先天的に「ゾンビのような顔」で生まれた少年と、その家族や学校の友人たちとの物語です。
主人公は、クラスや学校ですれ違う生徒たちが「失礼だから二度見してはならない、けど見たい」、ほどの「ゾンビのような顔」で生まれ、まるで感染病患者のように周囲から距離を置かれます。背後でヒソヒソと噂されるのも感じながら、それでもどうやって友達をつくり、この世界で生き抜いていくかに奮闘します。
「ゾンビのような顔」というのはフィクションとして少し大げさに表現されている部分もあると思いますが、その外見ゆえに悪目立ちしてしまい、「普通にみんなの中に溶け込みたい」と願う気持ちは、日本の子どもたちと同じく、アメリカのティーンエイジャーにも共通している悩みなのだと感じました。
物語全体を貫くテーマは、次の言葉に凝縮されているように感じます。
Your deeds are your monuments.

-=-=-=-=-

• **課題一覧**:
1 – 本文抜粋のうち、「主人公は、クラスや学校ですれ」で始まり「いる悩みなのだと感じました。」で終わる部分を、一字一句変えずに返しなさい。
2 – 本文抜粋にある「物語全体を貫くテーマは、次の言葉に凝縮されているように感じます。」という一文を英語に訳しなさい。

-=-=-=-=-

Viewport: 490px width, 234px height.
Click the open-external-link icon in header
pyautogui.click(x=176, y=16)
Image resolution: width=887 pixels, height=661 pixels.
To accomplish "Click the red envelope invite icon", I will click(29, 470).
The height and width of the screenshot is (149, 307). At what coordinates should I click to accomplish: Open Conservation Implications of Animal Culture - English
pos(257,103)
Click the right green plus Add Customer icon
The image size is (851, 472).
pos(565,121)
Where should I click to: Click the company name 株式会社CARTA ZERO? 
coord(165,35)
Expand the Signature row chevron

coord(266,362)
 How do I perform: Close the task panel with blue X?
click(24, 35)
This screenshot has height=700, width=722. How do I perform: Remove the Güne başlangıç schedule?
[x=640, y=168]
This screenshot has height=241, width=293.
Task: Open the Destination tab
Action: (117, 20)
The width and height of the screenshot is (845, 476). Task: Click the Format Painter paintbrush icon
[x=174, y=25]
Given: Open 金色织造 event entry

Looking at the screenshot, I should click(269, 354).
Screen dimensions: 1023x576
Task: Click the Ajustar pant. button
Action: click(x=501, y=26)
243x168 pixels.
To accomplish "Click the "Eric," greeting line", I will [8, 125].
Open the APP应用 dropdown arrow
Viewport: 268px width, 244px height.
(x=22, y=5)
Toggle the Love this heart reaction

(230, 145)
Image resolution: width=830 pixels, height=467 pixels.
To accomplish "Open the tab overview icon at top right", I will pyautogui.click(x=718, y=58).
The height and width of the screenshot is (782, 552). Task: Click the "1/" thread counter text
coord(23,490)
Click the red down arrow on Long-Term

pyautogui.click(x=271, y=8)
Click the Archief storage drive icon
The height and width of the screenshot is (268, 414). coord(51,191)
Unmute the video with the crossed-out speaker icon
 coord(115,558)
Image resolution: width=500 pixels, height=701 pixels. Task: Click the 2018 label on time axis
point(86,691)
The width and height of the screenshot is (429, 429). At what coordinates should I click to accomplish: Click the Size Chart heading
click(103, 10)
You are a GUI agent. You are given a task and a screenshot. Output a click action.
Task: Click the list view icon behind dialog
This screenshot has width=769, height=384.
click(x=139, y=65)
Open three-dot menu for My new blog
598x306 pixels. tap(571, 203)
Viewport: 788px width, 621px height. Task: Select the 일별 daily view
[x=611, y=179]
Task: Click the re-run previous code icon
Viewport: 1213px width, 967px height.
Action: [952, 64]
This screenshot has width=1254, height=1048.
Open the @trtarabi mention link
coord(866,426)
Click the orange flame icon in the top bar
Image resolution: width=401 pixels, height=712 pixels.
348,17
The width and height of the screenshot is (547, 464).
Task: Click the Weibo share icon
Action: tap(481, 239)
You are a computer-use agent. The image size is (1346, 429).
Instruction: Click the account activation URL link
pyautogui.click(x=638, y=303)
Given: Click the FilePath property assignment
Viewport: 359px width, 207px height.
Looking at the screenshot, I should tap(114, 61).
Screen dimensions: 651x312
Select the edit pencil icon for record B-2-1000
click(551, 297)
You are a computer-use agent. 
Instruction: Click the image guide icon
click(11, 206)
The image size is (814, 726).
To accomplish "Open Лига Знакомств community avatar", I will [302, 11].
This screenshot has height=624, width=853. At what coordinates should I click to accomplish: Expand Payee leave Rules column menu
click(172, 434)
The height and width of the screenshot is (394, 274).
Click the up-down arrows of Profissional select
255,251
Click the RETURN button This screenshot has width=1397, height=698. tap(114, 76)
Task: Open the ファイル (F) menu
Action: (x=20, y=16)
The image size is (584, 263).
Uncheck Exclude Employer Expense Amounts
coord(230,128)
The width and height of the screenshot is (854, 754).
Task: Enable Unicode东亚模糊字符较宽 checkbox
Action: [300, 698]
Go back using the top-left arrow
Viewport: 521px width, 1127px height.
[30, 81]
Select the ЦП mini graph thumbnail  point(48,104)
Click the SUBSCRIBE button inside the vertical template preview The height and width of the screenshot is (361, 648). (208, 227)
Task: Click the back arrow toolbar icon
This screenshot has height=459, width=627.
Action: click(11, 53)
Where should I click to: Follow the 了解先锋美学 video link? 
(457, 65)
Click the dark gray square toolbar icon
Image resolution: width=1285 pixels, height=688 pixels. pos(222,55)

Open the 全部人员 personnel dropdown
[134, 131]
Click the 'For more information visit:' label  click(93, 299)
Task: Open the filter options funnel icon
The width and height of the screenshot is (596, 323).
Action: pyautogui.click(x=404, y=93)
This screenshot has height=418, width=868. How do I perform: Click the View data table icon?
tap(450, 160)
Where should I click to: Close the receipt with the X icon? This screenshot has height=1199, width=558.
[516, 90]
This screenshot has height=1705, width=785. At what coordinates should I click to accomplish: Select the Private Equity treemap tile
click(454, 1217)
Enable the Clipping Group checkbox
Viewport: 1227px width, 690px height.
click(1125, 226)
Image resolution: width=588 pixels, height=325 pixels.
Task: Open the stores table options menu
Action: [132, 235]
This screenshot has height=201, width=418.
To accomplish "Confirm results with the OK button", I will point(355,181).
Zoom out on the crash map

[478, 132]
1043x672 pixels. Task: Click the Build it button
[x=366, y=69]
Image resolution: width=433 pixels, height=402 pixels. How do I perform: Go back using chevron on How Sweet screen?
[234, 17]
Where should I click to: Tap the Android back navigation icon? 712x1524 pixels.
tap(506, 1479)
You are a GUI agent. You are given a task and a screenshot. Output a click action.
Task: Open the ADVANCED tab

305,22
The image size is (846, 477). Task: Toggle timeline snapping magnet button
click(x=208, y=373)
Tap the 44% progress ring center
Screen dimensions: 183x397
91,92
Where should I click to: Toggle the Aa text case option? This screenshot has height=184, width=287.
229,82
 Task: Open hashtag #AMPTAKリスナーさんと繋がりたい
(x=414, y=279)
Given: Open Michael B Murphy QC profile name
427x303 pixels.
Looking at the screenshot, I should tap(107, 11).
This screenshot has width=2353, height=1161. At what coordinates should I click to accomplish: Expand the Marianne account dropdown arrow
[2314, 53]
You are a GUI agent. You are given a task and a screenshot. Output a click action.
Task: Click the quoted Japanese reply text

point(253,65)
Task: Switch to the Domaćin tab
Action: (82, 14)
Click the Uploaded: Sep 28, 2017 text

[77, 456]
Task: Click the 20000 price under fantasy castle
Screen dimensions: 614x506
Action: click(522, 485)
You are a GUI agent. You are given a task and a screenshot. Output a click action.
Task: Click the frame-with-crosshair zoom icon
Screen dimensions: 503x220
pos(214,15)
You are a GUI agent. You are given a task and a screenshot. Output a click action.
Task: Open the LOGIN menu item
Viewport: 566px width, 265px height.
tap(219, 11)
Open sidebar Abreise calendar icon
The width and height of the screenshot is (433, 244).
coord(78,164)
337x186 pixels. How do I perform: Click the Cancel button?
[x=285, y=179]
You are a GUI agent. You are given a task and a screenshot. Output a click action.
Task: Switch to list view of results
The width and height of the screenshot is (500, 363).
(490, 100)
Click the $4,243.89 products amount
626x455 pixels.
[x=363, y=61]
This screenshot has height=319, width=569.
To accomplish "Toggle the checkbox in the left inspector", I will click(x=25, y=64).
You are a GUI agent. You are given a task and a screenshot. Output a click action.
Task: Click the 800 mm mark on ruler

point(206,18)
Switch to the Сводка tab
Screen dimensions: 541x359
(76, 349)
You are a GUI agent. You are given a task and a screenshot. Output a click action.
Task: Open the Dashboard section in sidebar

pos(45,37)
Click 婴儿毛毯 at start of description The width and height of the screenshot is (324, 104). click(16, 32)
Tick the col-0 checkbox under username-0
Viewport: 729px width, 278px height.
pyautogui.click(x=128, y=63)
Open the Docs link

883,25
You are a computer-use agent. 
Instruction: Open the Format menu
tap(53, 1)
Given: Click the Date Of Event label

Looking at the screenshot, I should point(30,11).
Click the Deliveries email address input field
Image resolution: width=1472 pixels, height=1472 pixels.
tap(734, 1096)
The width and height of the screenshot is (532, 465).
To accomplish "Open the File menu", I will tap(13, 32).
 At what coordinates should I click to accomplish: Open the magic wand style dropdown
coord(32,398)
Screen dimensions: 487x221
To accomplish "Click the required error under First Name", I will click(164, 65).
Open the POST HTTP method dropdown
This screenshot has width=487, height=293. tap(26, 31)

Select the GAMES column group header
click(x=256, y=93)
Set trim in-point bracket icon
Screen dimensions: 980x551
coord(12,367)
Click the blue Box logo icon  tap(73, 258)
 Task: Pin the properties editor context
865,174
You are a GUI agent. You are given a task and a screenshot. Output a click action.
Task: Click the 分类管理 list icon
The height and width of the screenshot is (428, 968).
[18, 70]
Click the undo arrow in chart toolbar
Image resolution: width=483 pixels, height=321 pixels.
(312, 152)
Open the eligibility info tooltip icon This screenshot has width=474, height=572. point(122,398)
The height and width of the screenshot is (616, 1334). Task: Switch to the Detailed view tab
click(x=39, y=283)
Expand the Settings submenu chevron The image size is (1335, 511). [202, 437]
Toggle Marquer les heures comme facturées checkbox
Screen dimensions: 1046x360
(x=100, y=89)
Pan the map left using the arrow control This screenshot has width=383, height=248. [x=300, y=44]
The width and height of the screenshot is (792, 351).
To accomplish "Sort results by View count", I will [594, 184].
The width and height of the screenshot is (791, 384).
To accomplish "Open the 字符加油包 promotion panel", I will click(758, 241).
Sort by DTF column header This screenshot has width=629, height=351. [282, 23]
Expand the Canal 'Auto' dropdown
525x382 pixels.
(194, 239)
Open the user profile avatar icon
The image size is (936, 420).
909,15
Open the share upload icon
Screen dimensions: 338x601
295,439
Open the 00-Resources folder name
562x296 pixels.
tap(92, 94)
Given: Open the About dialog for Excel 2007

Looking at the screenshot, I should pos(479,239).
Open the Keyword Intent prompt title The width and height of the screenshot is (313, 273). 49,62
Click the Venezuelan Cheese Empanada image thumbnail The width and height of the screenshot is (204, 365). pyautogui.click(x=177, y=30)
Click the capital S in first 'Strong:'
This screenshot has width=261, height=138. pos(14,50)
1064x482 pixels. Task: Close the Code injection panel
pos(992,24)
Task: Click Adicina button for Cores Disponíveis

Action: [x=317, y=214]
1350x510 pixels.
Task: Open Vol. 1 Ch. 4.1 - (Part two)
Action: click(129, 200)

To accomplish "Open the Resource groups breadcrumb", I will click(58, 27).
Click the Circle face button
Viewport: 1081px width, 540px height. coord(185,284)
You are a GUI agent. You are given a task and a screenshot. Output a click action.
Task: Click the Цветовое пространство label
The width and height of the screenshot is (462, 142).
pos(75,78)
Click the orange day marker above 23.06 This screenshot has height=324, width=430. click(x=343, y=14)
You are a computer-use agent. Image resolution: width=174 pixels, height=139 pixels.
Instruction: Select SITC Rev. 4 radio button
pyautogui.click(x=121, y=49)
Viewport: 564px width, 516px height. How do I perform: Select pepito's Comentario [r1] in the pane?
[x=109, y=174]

-=-=-=-=-

• **練習問題の解答**:
1 –
主人公は、クラスや学校ですれ違う生徒たちが「失礼だから二度見してはならない、けど見たい」、ほどの「ゾンビのような顔」で生まれ、まるで感染病患者のように周囲から距離を置かれます。背後でヒソヒソと噂されるのも感じながら、それでもどうやって友達をつくり、この世界で生き抜いていくかに奮闘します。
「ゾンビのような顔」というのはフィクションとして少し大げさに表現されている部分もあると思いますが、その外見ゆえに悪目立ちしてしまい、「普通にみんなの中に溶け込みたい」と願う気持ちは、日本の子どもたちと同じく、アメリカのティーンエイジャーにも共通している悩みなのだと感じました。

2 – I feel that the theme running through the entire story is condensed into the following words.